━━ SUPPLIED MATERIAL

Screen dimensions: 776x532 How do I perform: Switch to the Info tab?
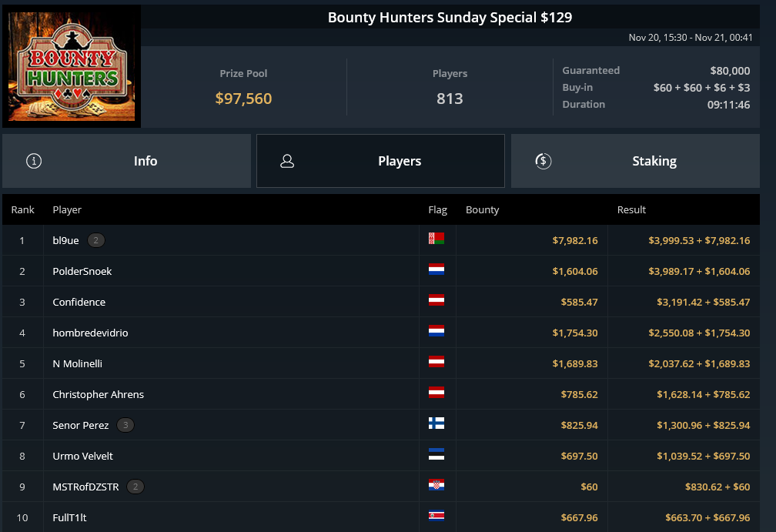pos(127,161)
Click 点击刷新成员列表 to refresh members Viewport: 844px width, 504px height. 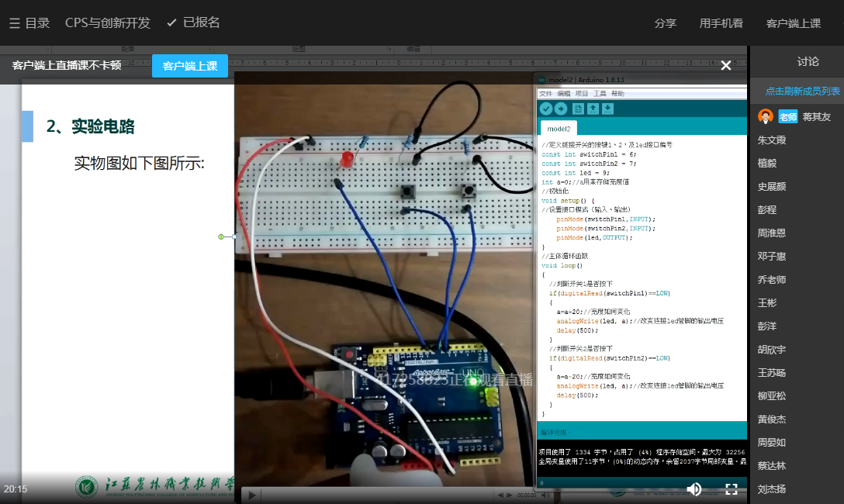point(802,91)
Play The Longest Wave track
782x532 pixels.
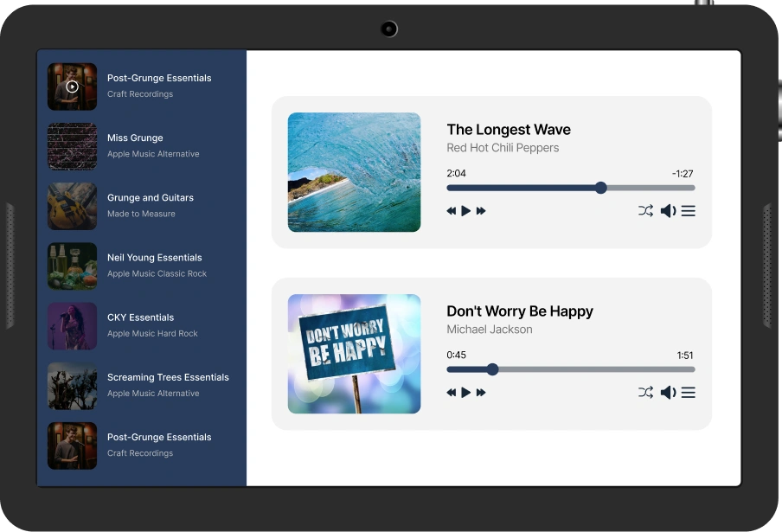(466, 210)
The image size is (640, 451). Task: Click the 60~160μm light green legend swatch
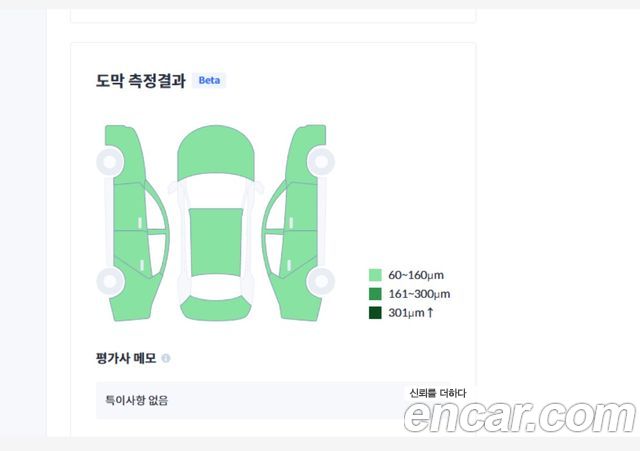click(375, 275)
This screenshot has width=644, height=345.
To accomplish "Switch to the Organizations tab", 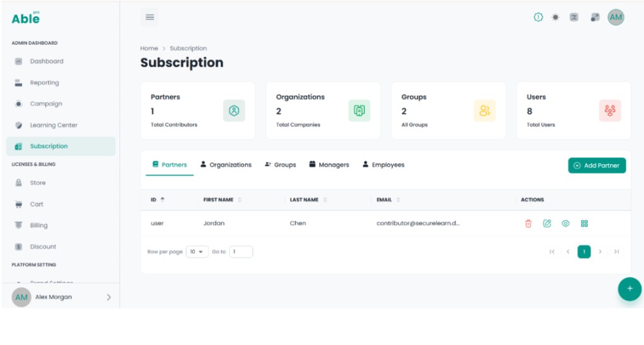I will pyautogui.click(x=226, y=164).
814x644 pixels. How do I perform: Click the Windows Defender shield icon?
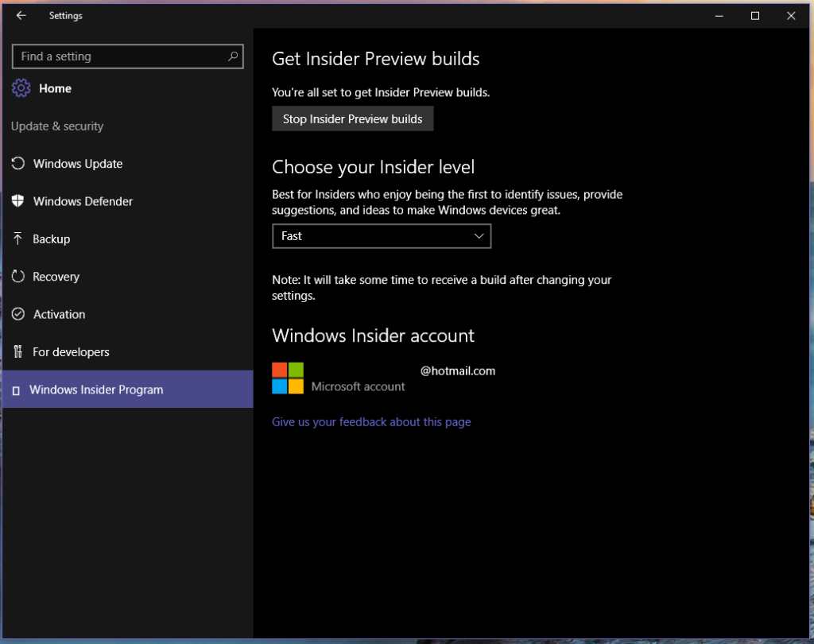coord(18,201)
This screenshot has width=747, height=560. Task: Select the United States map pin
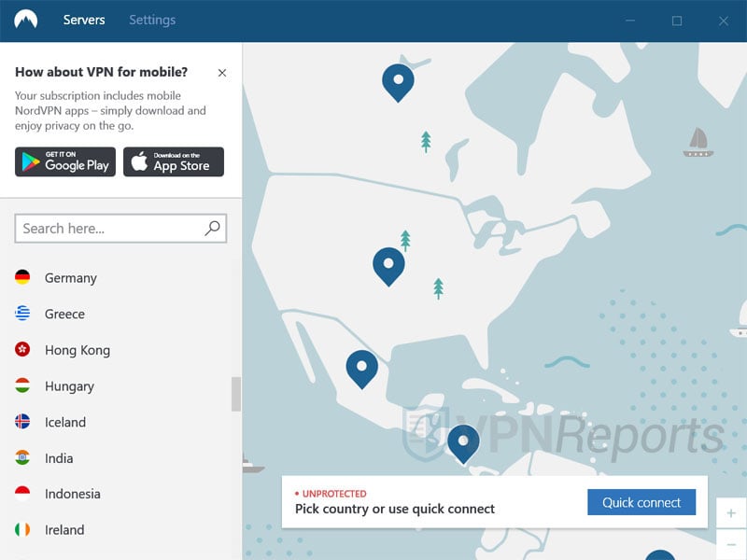click(x=388, y=264)
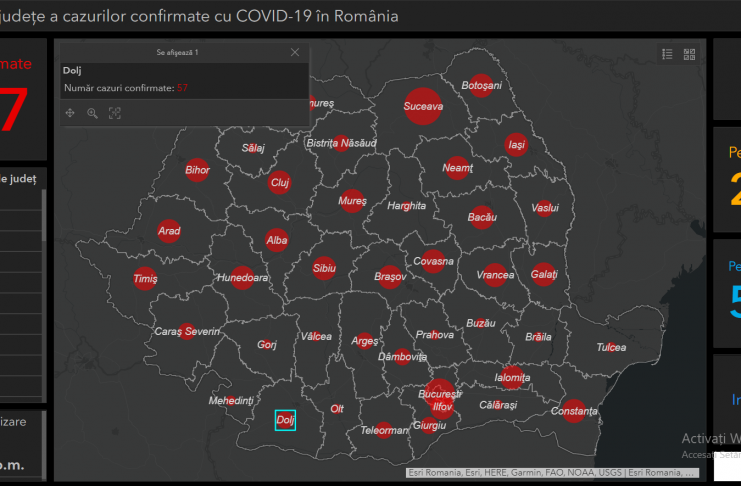Close the Dolj info popup

[x=295, y=52]
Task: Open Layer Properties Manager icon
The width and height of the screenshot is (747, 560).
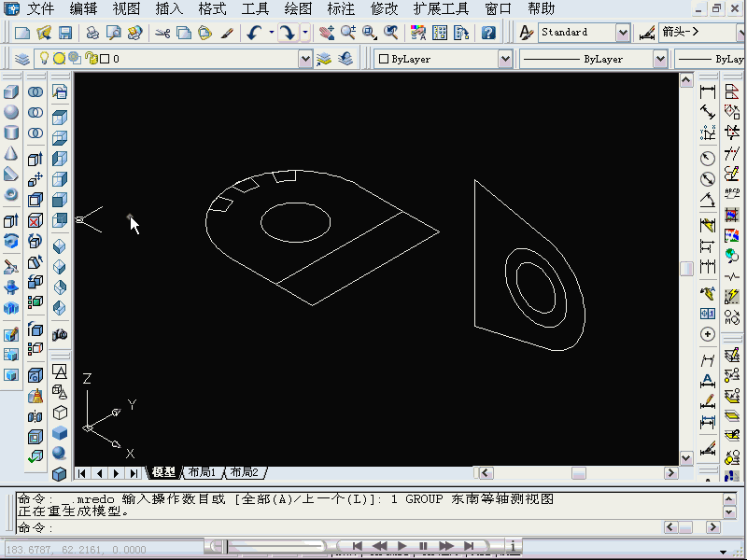Action: pyautogui.click(x=23, y=59)
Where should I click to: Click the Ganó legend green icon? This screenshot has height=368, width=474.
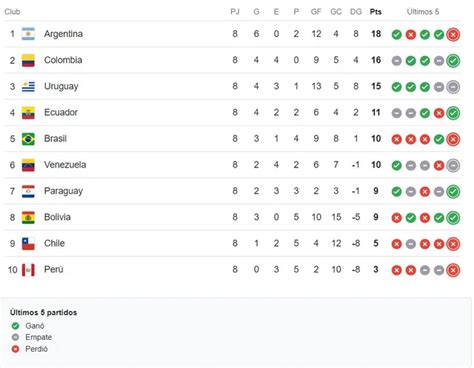15,326
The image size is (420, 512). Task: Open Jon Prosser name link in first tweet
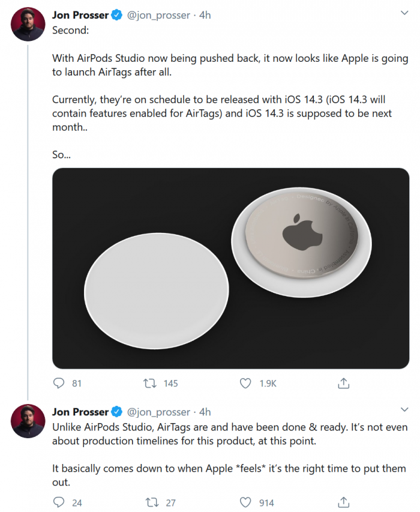tap(80, 14)
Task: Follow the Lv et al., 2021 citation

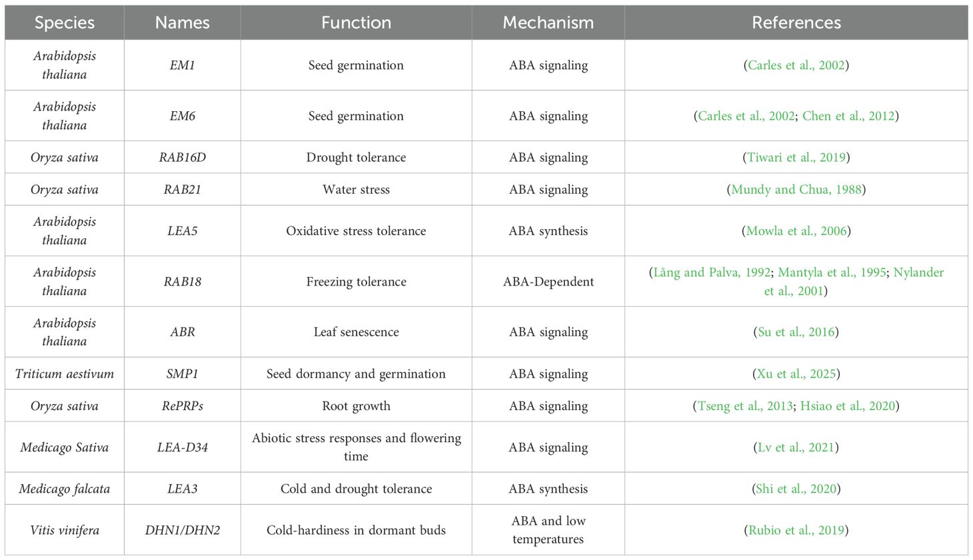Action: (x=796, y=447)
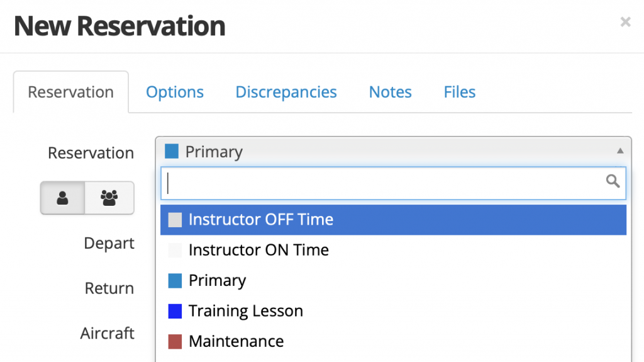The width and height of the screenshot is (644, 362).
Task: Click the red Maintenance color swatch
Action: [175, 341]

━━━━

TASK PROMPT: Only the lines from the one containing "This screenshot has width=747, height=560." through the last line of the entries above belong in the copy; reproduce them exactly and drop every picture.

RESPONSE TO THE EXERCISE:
This screenshot has width=747, height=560. Task: Select the United States map pin
click(x=388, y=264)
Close the Dolj info popup

[x=295, y=52]
Task: Open Layer Properties Manager icon
The width and height of the screenshot is (747, 560).
Action: pyautogui.click(x=23, y=59)
Where should I click to: Click the Ganó legend green icon? This screenshot has height=368, width=474.
15,326
The image size is (420, 512). Task: Open Jon Prosser name link in first tweet
tap(80, 14)
Task: Follow the Lv et al., 2021 citation

Action: (x=796, y=447)
The width and height of the screenshot is (644, 362).
Task: Click the red Maintenance color swatch
Action: [175, 341]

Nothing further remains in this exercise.